Or, at least, he might not have been wrong when he held to the idea…
“That the human race started on some plateau in central Asia is almost certain” (Selected Letters III, p. 412)
Lovecraft was not alone in this. I note that in the 1920s Roy Chapman Andrews (the model for Indiana Jones) took an expedition to Mongolia, intending to find there the first traces of the human race. Also, the discovery of proto Indo-European (c. 4000 B.C.) had put the origins of the European languages mostly in a massive ancient migration to the Caucasus from the western Eurasian steppe, which would then place Mongolia as a theoretical lost origin-point further east. Apparently some linguists still see evidence for a distant Mongolian relationship for proto Indo-European, circa 12,000 B.C. So by the standards of his time, Lovecraft seems to have been thinking along the right lines.
But after Lovecraft’s death the consensus on human origins later shifted to Africa, based on the new post-war fossils, even though “consensus” should be a dirty word in rational science. Now comes a hint from this week’s New Scientist magazine (“The Search for Ancestor X”) that ideas may be changing based on new evidence…
The problem is that we appear to have fundamentally misunderstood the way human evolution works. “The idea humans originated from a small region [of Africa] doesn’t make much sense,” says Lounes Chikhi at the University of Toulouse, France. Chikhi says the genetic signals in living humans imply that H. sapiens emerged as a “metapopulation” spread over a wide geographical area where several “subpopulations” were interconnected by genetic exchange [presumably by early trade?]. Each of these subpopulations was characterised by a subtly distinct genetic signature — and potentially a subtly distinct look. [The article concludes that, on present evidence,] Ancestor X could have lived almost anywhere within a truly vast geographical region. … “it could have been in west Asia. It could even have been in east Asia. We just don’t know yet.” [the latter quote is from Chris Stringer at the Natural History Museum in London].
Dale Worley said:
The statements you quote here are curious. True, in say the 1950s, the popular model of human evolution was “multiregional”, where roughly Homo erectus spread across the Old World a million years ago or so and then the entire population evolved into Homo sapiens, more or less in synchrony due to genetic interchange between regions. https://en.wikipedia.org/wiki/Multiregional_origin_of_modern_humans
The current model is a version of “recent African origin of modern humans”. https://en.wikipedia.org/wiki/Recent_African_origin_of_modern_humans To state it accurately, the vast majority (95% or more) of current human genes come from expansion out of Africa starting around 65-50,000 years ago. As far as I know, the genetic evidence from both living and dead humans solidly confirms this.
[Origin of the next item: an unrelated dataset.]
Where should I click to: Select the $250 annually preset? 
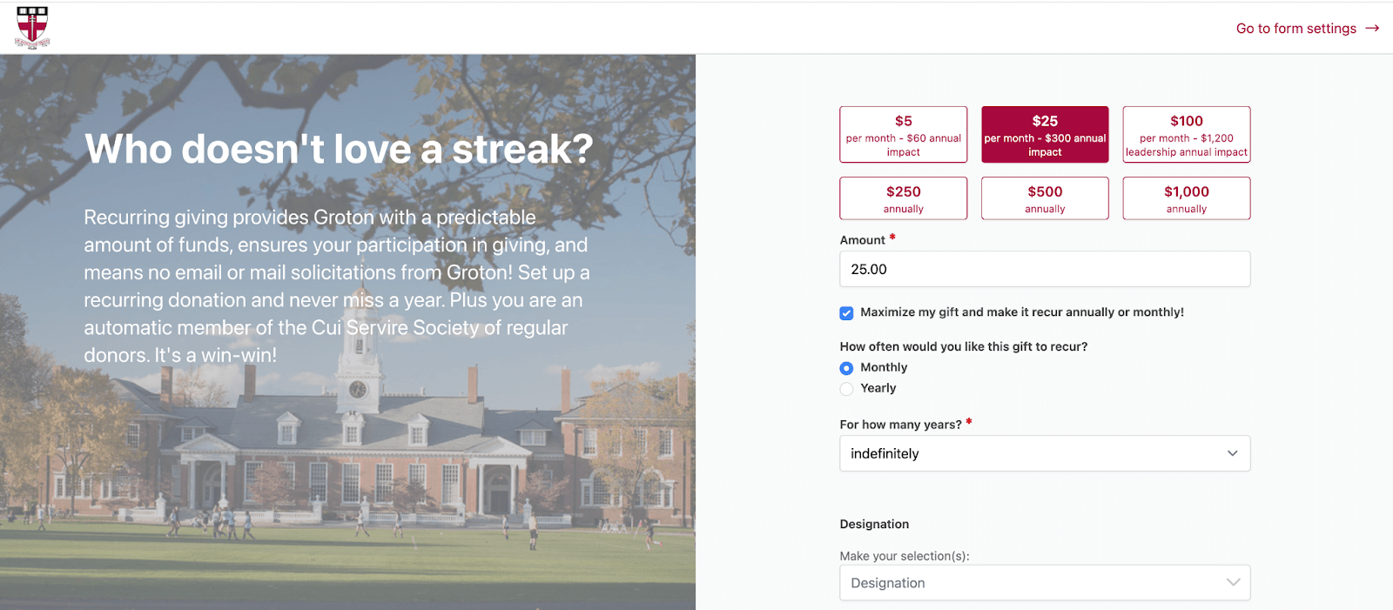coord(903,198)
The complication that makes it impossible to make neat, absolute statements is that the humans expanding out of Africa interbred to a small degree with the populations of pre-Homo sapiens that were already present. The most striking contribution is 1-4% of the genes of humans who exited sub-Saharan Africa before 1500 CE are from Neanderthals. And there are numerous smaller “introgressions” from other populations in the Old World.
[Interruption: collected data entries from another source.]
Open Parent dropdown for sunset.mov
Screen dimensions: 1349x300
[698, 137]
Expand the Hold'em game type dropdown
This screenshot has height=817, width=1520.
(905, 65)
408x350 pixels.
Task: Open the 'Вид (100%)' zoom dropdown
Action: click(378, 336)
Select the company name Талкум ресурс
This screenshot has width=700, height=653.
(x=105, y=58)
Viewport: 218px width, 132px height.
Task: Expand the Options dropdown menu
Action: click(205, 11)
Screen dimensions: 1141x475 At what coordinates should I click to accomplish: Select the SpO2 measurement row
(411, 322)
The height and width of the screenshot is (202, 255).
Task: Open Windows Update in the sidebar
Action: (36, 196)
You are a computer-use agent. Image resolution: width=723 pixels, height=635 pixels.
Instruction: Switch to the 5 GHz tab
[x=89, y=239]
Perhaps the question is what the evolutionary tree was before the separation of Neanderthals and the lineage of H. sapiens. That is at least 300,000 years ago and much less is known about it. But the bulk of Homo species seem to have been in Africa for the last million years, often with several coexisting at any one time. (That expansion of H. Sapiens out of Africa seems to have eliminated the other Homo species in Africa as well.) So it’s unlikely that a major step in Homo sapiens’ evolution happened in central Asia.
asdjfdlkf said:
Thanks Dale. I was just quoting from a major article in the New Scientist magazine (the British equivalent of Scientific American), giving words from what appeared to me to be notable figures in the field. One speaker was backed up by a what sounded like a major peer-reviewed paper on the relevant genetics. But of course I understand that there is likely a vigorous debate among specialists about the matter, made more difficult by the paucity of human remains. Also, this magazine does tend to slant things quite often, so I’m aware they their articles are not quite to be taken at face value. Yet it’ll be interesting to see the responses in the letter’s page in the next or subsequent issue of New Scientist. Quite possibly these will try to re-assert “Out of Africa”, I would expect.
Also, Lovecraft was the late 1920s / early 1930s and he died in 1937. So he had a very pre-1950s view of such things. He also tended to hold to the British view in various scientific debates.